The press releases title sets the tone with the strange claim that the override reaffirms the Council’s “commitment to investing in Montgomery County’s future.” Except that by reducing the impact taxes collected, the county will now have less money to invest in school buildings and other capital projects.
It’s a commitment to disinvesting in public infrastructure. The language is especially telling because Democrats normally tout public spending as investment, but they’ve adopted Republican-style talking points on cutting taxes. Knowing this is the case, the press release is at pains to hide just how much they’ve reduced taxes on developers. It just says that the new tax rate will “more accurately” reflect the actual cost of school facilities.
The individual comments are little better. Sponsor Hans Riemer attacks Elrich because that is what he does. He also lauds the policy as “balanc[ing] the competing needs to address school enrollment” and “make our transportation system safer.” Except lowering impact taxes that help build new school buildings hurts rather than helps schools. I imagine this also reflects Hans’s magical thinking that everyone wants to live near transit but that they won’t have many kids—somehow families with kids don’t need housing too.
Councilmember Nancy Navarro refers to this legislation as “bold” which is the same word she used previously for lauding her support for the last tax cut on devleopers.
Overclaiming that this will lead to more “affordable housing” and “environmental sustainability,” Councilmember Andrew Friedson says the bill makes the county “more attractive to new businesses.” Once again, he conflates development with business as the Council continues to do nothing to attract the non-development related business it needs.

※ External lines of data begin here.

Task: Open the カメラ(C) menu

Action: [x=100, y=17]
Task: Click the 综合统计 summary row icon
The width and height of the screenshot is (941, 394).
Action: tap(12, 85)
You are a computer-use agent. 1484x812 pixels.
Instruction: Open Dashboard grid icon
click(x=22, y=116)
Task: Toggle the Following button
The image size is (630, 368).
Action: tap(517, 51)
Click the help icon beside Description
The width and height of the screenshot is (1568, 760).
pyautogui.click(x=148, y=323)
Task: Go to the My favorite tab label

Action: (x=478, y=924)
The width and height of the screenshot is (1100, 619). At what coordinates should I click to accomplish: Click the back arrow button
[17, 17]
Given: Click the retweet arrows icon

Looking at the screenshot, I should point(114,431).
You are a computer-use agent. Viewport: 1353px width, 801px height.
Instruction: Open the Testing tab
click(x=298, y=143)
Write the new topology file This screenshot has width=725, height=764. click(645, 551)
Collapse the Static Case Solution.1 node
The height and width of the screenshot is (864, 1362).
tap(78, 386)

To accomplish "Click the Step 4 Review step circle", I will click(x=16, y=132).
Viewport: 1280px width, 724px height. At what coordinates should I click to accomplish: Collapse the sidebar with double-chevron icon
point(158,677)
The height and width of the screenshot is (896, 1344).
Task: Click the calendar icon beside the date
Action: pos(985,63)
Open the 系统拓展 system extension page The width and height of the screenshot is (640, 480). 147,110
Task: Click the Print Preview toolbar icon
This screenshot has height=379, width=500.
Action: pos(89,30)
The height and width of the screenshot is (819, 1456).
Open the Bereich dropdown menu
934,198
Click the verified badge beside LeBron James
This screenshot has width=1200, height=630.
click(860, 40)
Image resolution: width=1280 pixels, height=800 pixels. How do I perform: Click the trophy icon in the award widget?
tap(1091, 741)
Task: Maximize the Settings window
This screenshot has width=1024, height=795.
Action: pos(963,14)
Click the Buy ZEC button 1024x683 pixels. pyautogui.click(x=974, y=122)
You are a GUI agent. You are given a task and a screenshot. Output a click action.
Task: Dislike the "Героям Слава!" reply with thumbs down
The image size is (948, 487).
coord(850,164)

There is no requirement for more affordable housing as a share of new development. Impact taxes have little impact on the overall cost relative to demand and land prices, so the major impact will not be a blossoming of housing or a reduction in its price, but further losses to the county treasury to build schools.
All of Hans Riemer’s many other like-minded bills have similarly failed to do much to bring affordable housing to the county. This one won’t either. It might, however, result in more campaign contributions from developers to the incumbent councilmembers and their allies.
Evan Glass touts how hard the Council worked on the new policy—they did spend a lot of time on it—and that it reflects the Council’s commitment to “inclusivity and diversity.” No doubt the Council believes that to be true. But progressive verbiage doesn’t alter the hard fact that, directly at odds with this claim, the county will deepen the already acute shortfall in funds for public school buildings to serve its diverse student population.
“Council Assures More Portables in MCPS’s Future” would have been a good alternative title for the press release.